New Deal Aims to Forget Greece, Not Forgive It
The International Monetary Fund and European finance ministers hailed their new agreement on Greece as a "major breakthrough." In reality, it's the beginning of a permanent fudge designed to make the intractable Greek problem a political non-issue for Greece's EU partners and reduce the financial and reputational risk for the IMF. It's the equivalent of canceling visitation hours for a ward where a patient languishes on life support.
Since Greece agreed to an 86 billion euro ($95.8 billion) European-sponsored bailout last July, the IMF has been screaming about the nation's debt being unsustainable. It has refused to participate in the bailout unless Europe agreed to reduce the debt, creating political problems for European governments that championed the bailout, especially Germany's.

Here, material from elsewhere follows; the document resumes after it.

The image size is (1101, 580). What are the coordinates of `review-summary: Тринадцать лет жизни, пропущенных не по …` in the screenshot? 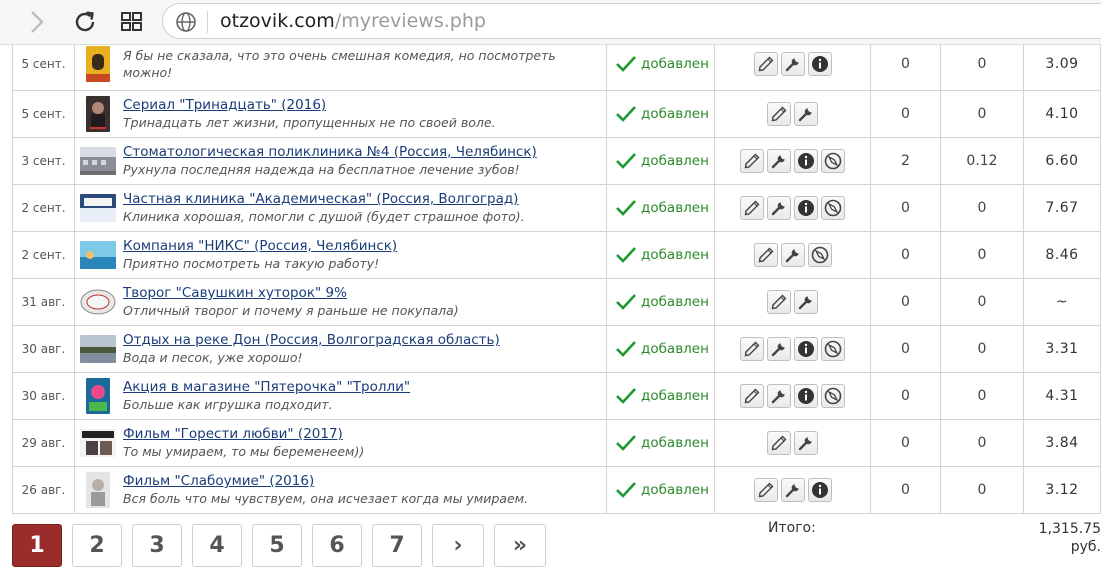 It's located at (310, 122).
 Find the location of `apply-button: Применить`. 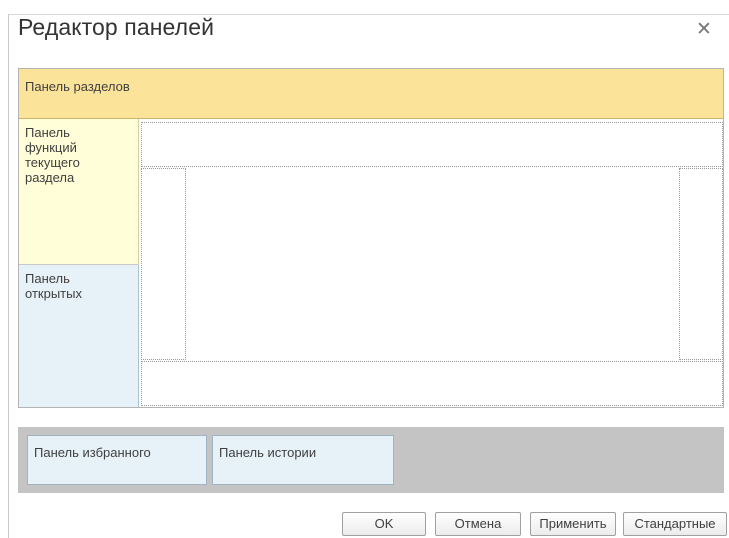

apply-button: Применить is located at coordinates (573, 524).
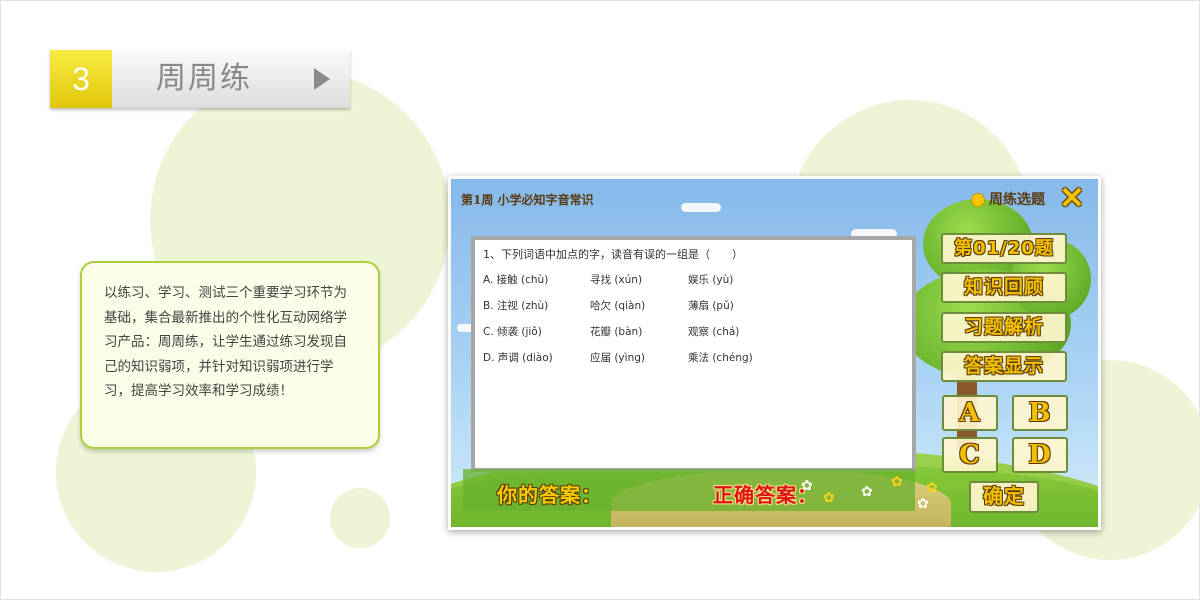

Voters in Germany don't want to be stuck footing the bill for another country that can't get its act together. Germany's government can't afford to alienate voters in the run-up to the 2017 general election. Besides, voicing doubts about the deal's viability are unwelcome while the European Union project itself is under attack from Brexiters in the U.K. and right-wing populist parties on the continent.
The IMF has its own reasons to call for Greek debt restructuring loudly and publicly. Greece owes some $14 billion to the fund, and it's a relatively expensive and burdensome debt. The IMF is worried about Greece's ability to repay and wants Europe to refinance the obligations, otherwise its leadership, too, is politically exposed: Developing nations cannot understand why the IMF has been so generous to Greece and suspect a pro-European bias. It is politically impossible for the IMF to be the first to provide the debt relief that it insists Greece needs -- and write off some of its own loans, as former IMF official Ashoka Mody recently suggested.
The Europeans want the IMF on board and making fewer noises -- as it did with its widely cited recent report calling for drastic debt reduction -- at least until the next German general election. As Dublin-based economist Constantin Gurdgiev put it in a blog post:
Everyone -- from the Greeks to the Eurocrats to the insane-asylum patients -- knows that Greece is insolvent and that any deal absent massive upfront commitments to debt writedowns is not sustainable. However, if the IMF joins the group of the reality deniers, then at least pro forma there is a claim of sustainability to be had. Europe is not about achieving real solutions. It is about propping up the PR facade.
In return for its imprimatur, the IMF wants Europeans to guarantee the repayment of what Greece owes it, including the $1.7 billion coming due this year.
As a result of the latest deal, both parties got what they wanted, sort of. The Eurogroup -- the euro area finance ministers' club -- agreed to consider Greek debt reduction after the current bailout ends in 2o18, including the possibility of "early partial repayment of existing official loans to Greece," which would include IMF loans. Dutch Finance Minister Jaroen Dijsselbloem, who heads the Eurogroup, explained that this could be done with about 20 billion euros that had been earmarked, but not used, to recapitalize Greek banks.
The Europeans also agreed to release the next 10.3 billion euro tranche of the bailouts in several disbursements over the course of the year, eliminating any threat of delays in 2016 IMF repayments.
Having received these promises, the IMF backed off its previous demand of an immediate decision on debt reduction and promised to participate in the current bailout, pending the approval of its management board. Everybody's happy: Political risks have been minimized for the immediate future, and no specific commitments have been taken on -- the parties merely agreed to work together as partners, not adversaries.
But what of Greece itself? To secure the next bailout tranche, its parliament has had to pass a number of tax hikes, increasing the value-added tax and levies on fuel, tobacco and Internet usage. Earlier, it had approved pension cuts. The new privatization fund required by the bailout deal has also been legislated. The leftist government of Alexis Tsipras is pushing through all these measures against his own will, just to keep the money coming. The liberal reforms demanded by the creditors are reluctant and inefficient. Former Belgian Prime Minister Guy Verhofstadt tweeted on Wednesday:
Greece has not been performing well economically since the bailout. Though the Bloomberg consensus forecast predicts a 0.7 percent drop in economic activity this year and the European Commission forecasts a 0.3 percent drop, in the first quarter of this year, Greece's gross domestic product shrank 1.2 percent. Unemployment is stuck above 24 percent, as it has been since the deal. Tax collection has improved somewhat, but government spending has grown faster. The trade balance hasn't improved. There is no evidence that any kind of recovery is starting and that Greece will be able to sustain itself without further aid after 2018.
The truce between the Eurogroup and the IMF, however, means that even in the likely event that Greece will need more money in 2018, that will become the subject of public debate after the German election, and the debate will be quieter than last time because it will be a matter of refinancing and rolling over previous loans. The end result of Wednesday's breakthrough is not debt forgiveness for Greece; it's the beginning of its relegation to the status of a chronic half-forgotten problem. Like a brain-dead relative hooked up to machines in a hospital somewhere, Greece will continue barely breathing because no one wants to pull the plug -- but neither is anyone interested in arguing out treatments by the bedside.